◆ Your task
Rewrite the listing from the start through the line containing "Screen dimensions: 340x160 (129, 40)", replacing "hamburger" with "three-line" and keeping everything else the same. Leave the pictures out of your answer.

◆ Data for processing
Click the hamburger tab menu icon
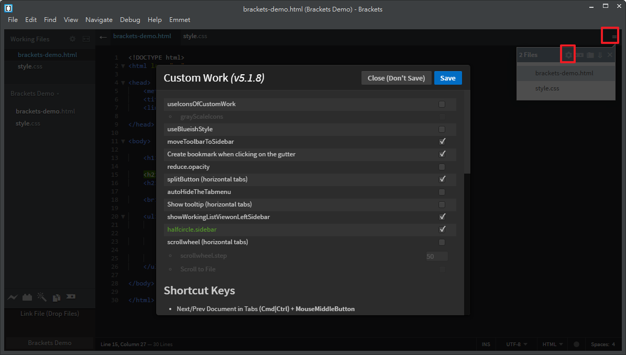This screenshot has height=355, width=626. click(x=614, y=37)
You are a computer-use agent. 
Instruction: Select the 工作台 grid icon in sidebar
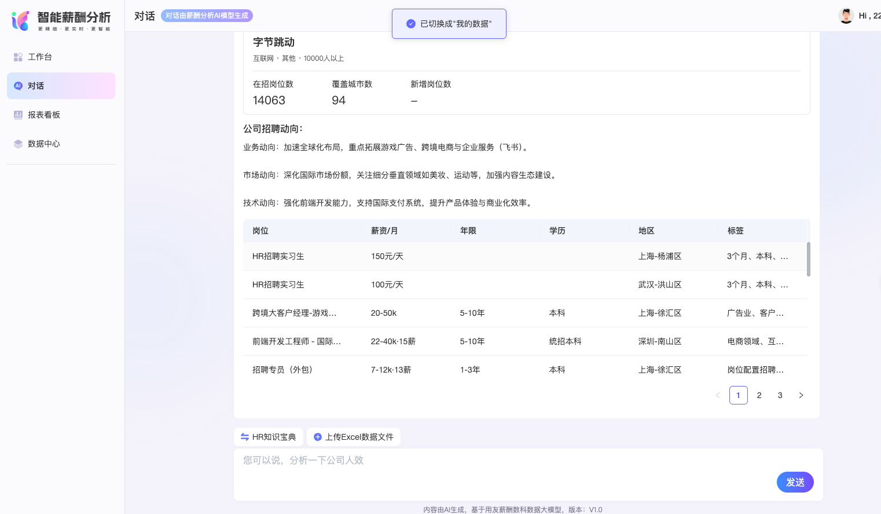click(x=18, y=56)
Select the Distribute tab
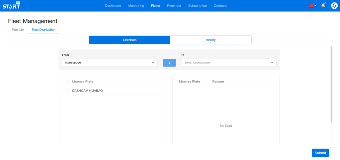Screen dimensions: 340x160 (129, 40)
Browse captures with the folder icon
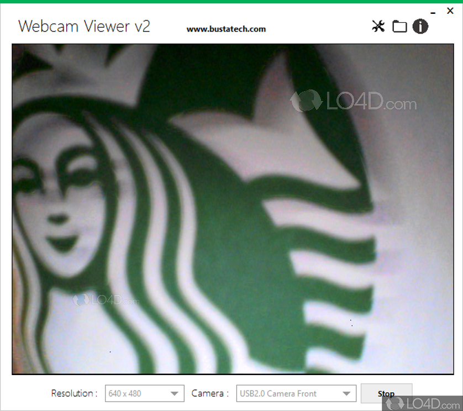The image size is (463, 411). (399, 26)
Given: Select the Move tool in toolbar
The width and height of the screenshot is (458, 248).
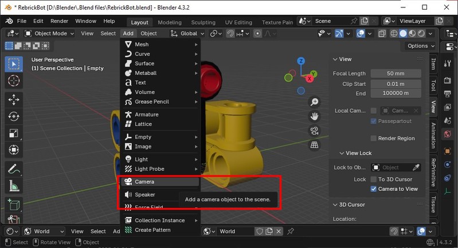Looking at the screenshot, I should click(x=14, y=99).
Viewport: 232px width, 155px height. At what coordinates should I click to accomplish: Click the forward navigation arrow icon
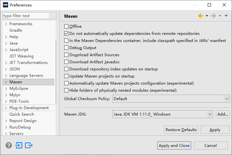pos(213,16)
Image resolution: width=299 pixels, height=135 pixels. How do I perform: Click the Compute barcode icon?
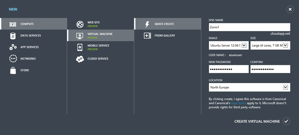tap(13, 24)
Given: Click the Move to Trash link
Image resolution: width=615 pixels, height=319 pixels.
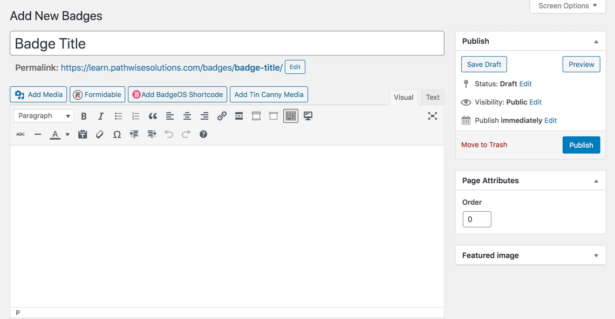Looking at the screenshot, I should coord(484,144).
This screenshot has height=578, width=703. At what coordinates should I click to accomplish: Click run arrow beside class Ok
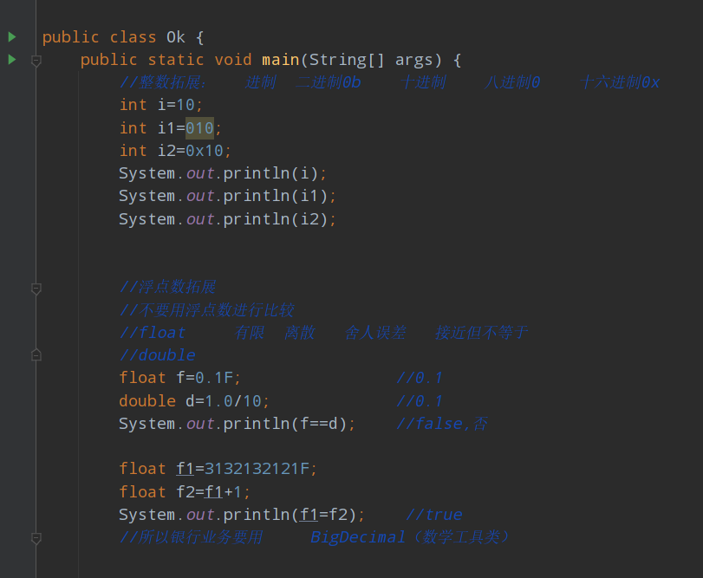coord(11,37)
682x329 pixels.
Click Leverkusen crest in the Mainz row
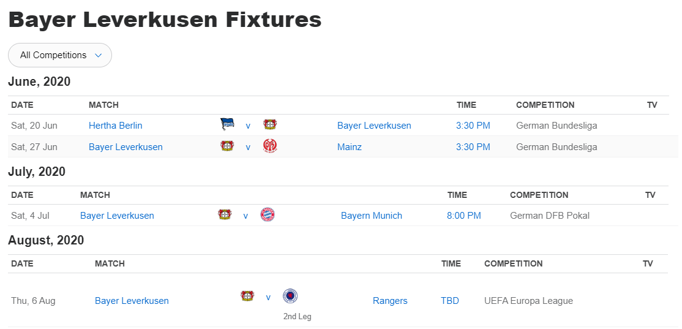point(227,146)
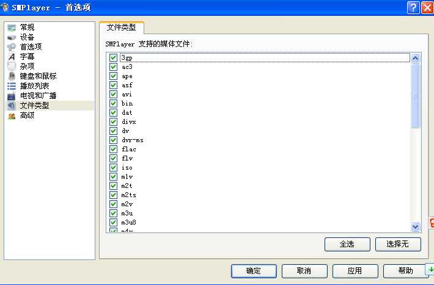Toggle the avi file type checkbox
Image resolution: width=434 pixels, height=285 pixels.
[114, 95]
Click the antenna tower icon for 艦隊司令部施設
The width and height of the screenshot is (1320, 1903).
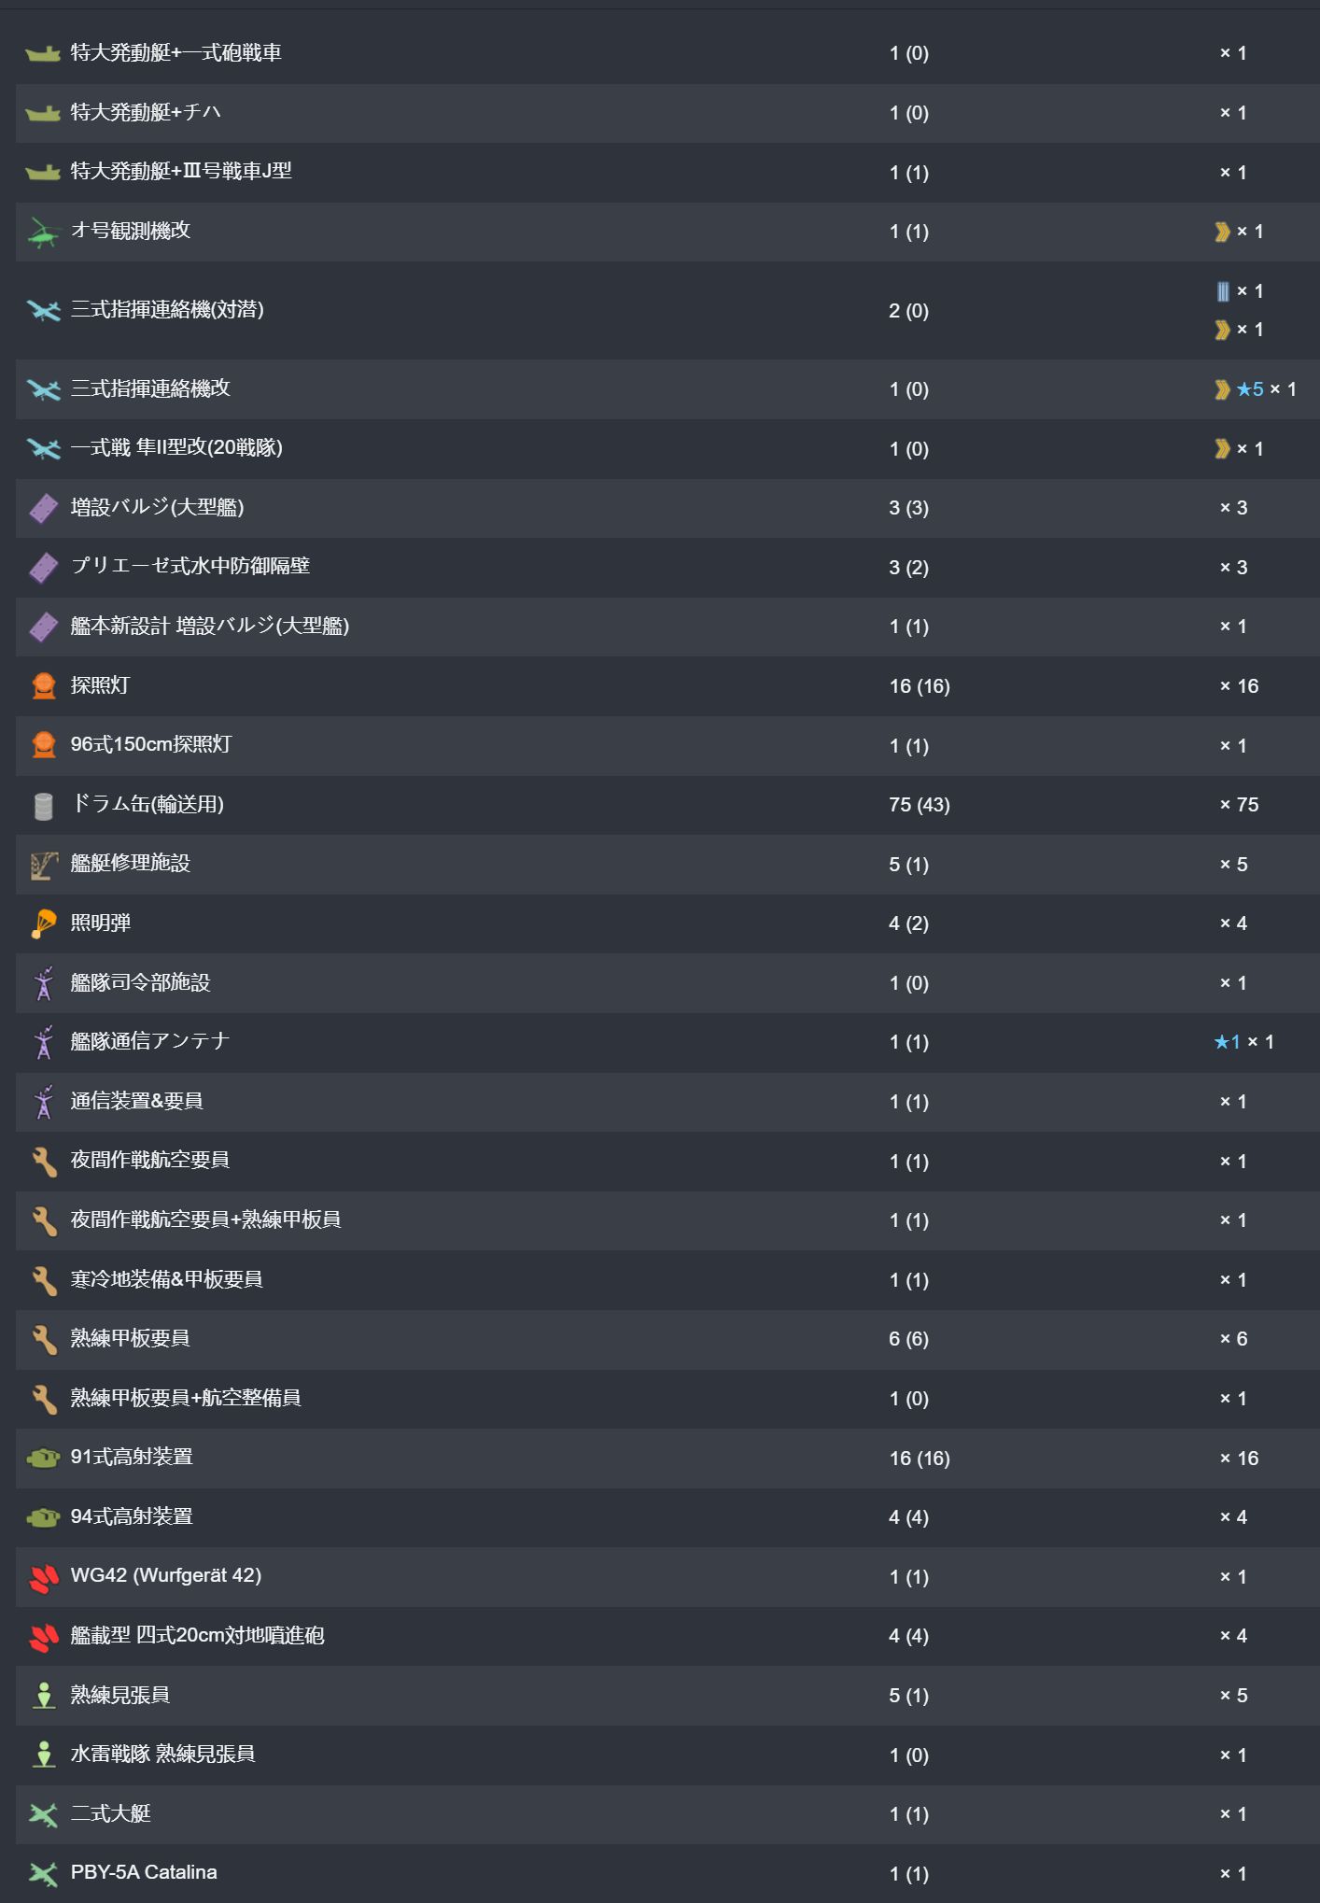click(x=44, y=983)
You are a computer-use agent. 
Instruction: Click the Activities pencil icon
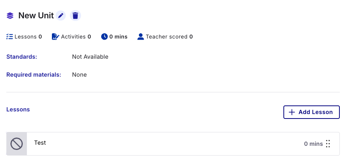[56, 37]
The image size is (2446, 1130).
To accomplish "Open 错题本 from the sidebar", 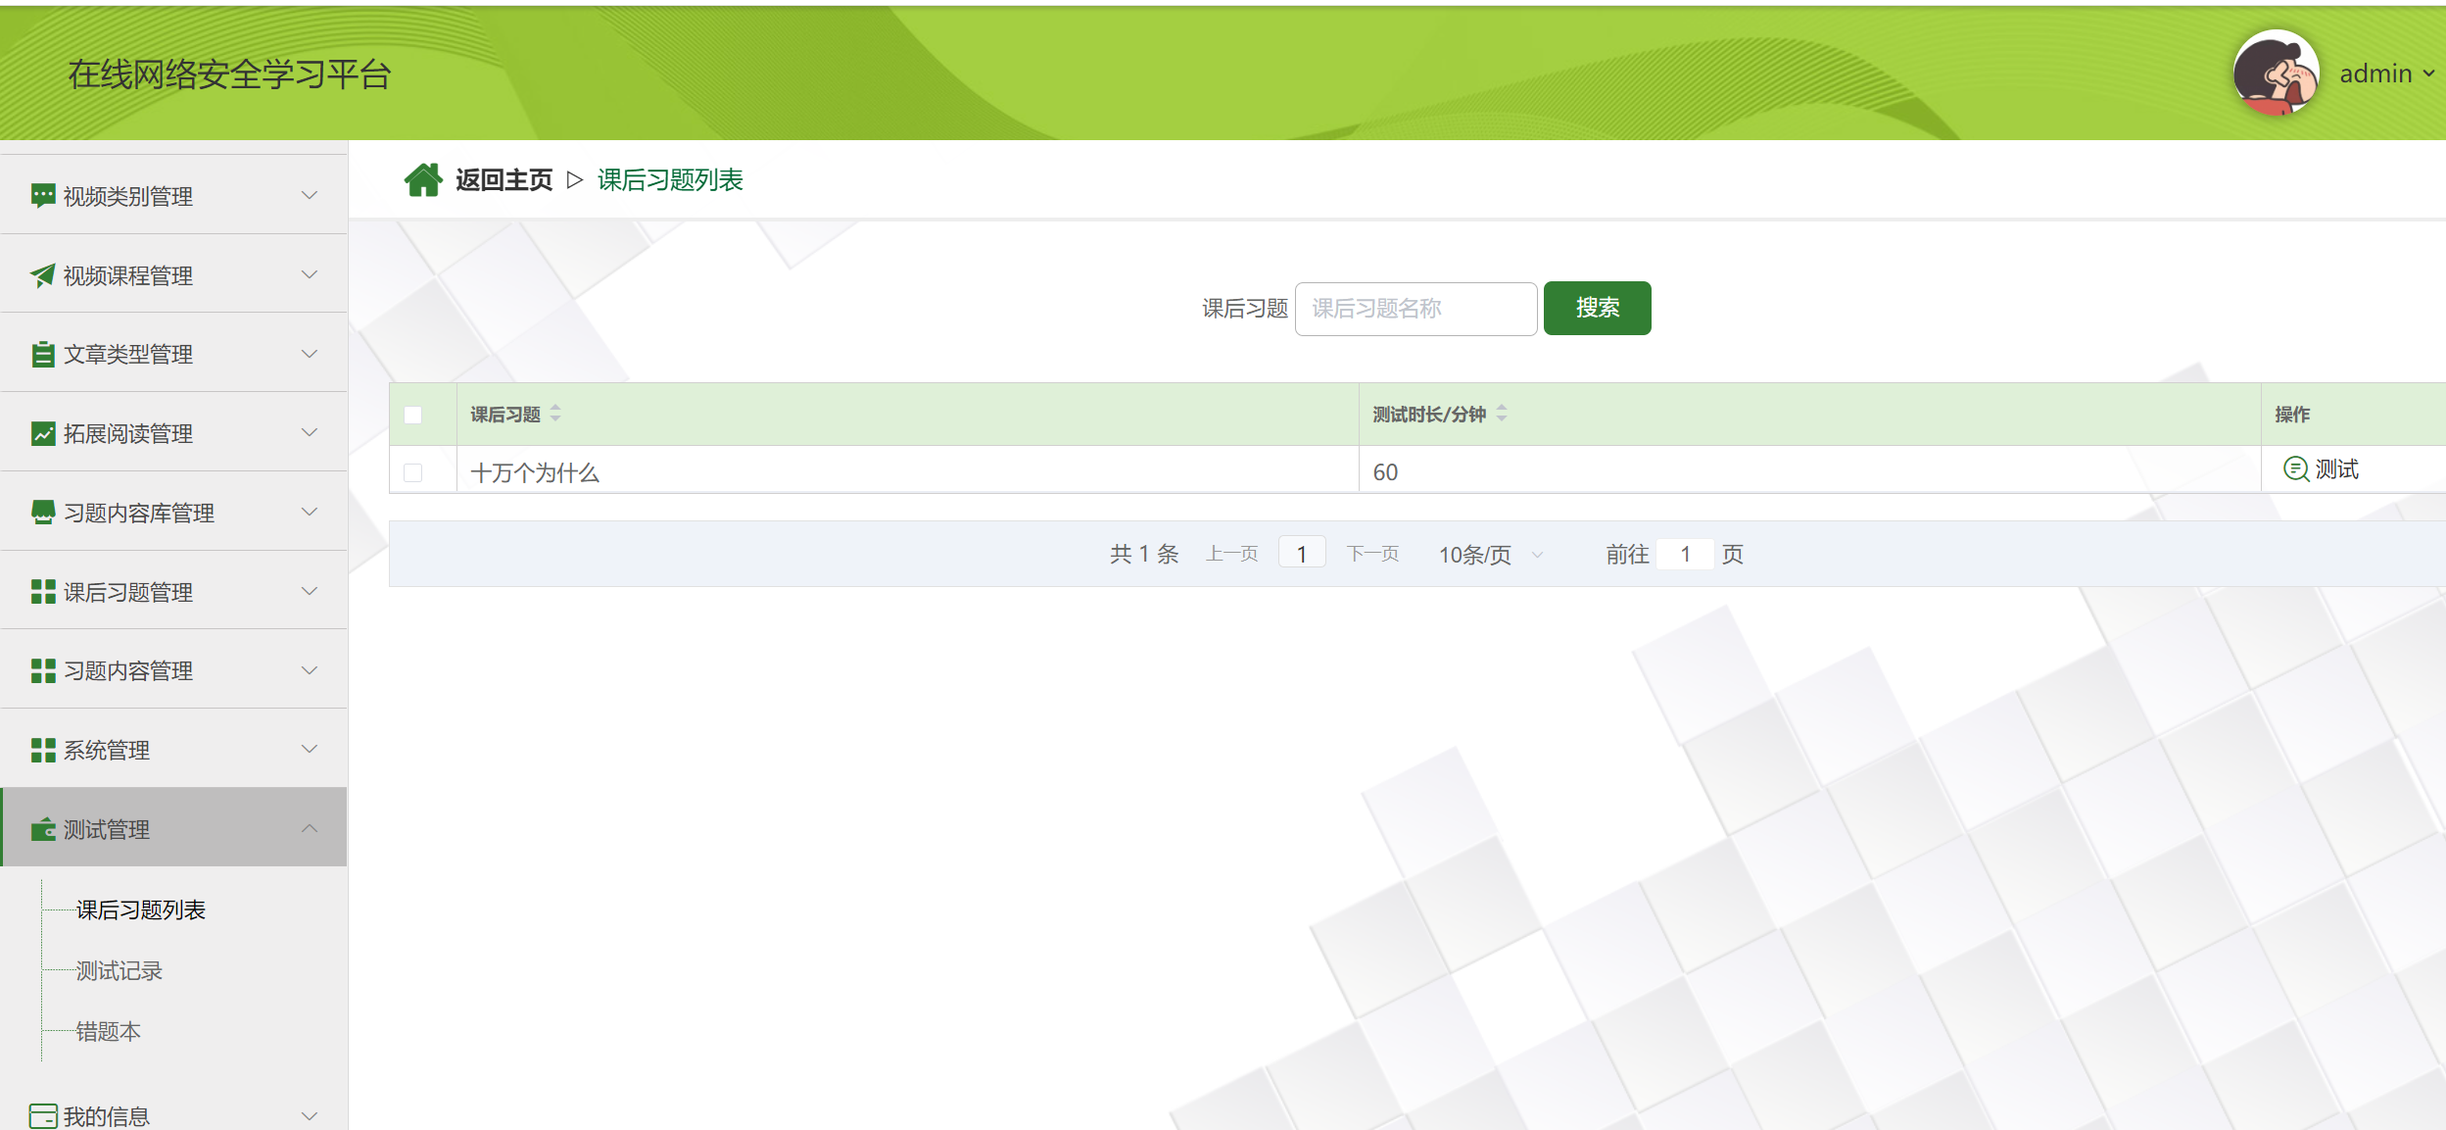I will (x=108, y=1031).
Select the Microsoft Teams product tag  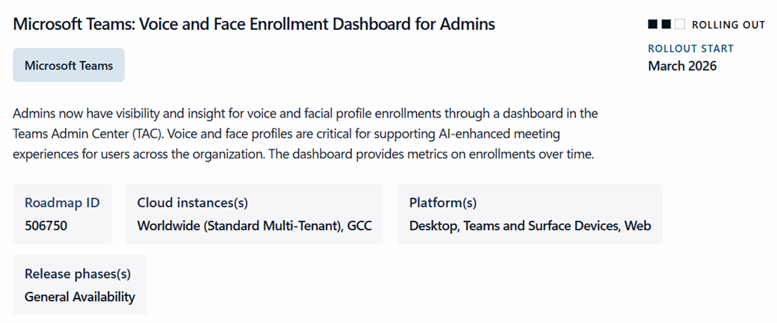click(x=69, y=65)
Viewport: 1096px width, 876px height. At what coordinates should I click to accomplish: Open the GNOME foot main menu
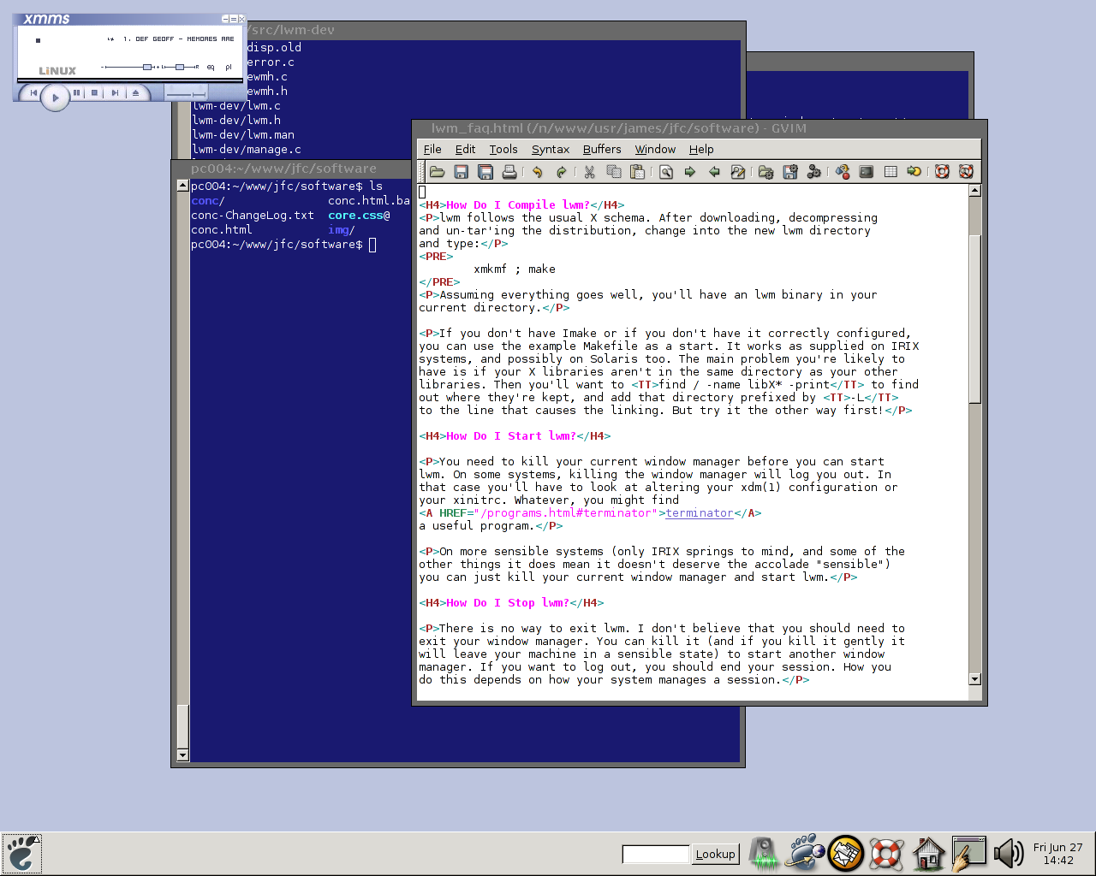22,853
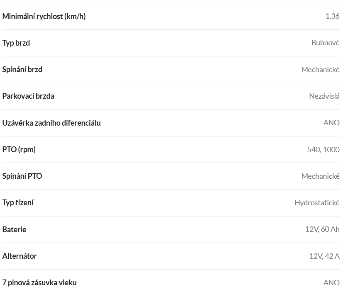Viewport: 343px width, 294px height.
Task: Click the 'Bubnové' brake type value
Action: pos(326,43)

◆ Result of this exercise
Click the three-line tab menu icon
This screenshot has height=355, width=626. click(x=614, y=37)
You are a computer-use agent. 
Instruction: Select the 工作台 grid icon in sidebar
click(x=18, y=56)
Select the Distribute tab
Screen dimensions: 340x160 (129, 40)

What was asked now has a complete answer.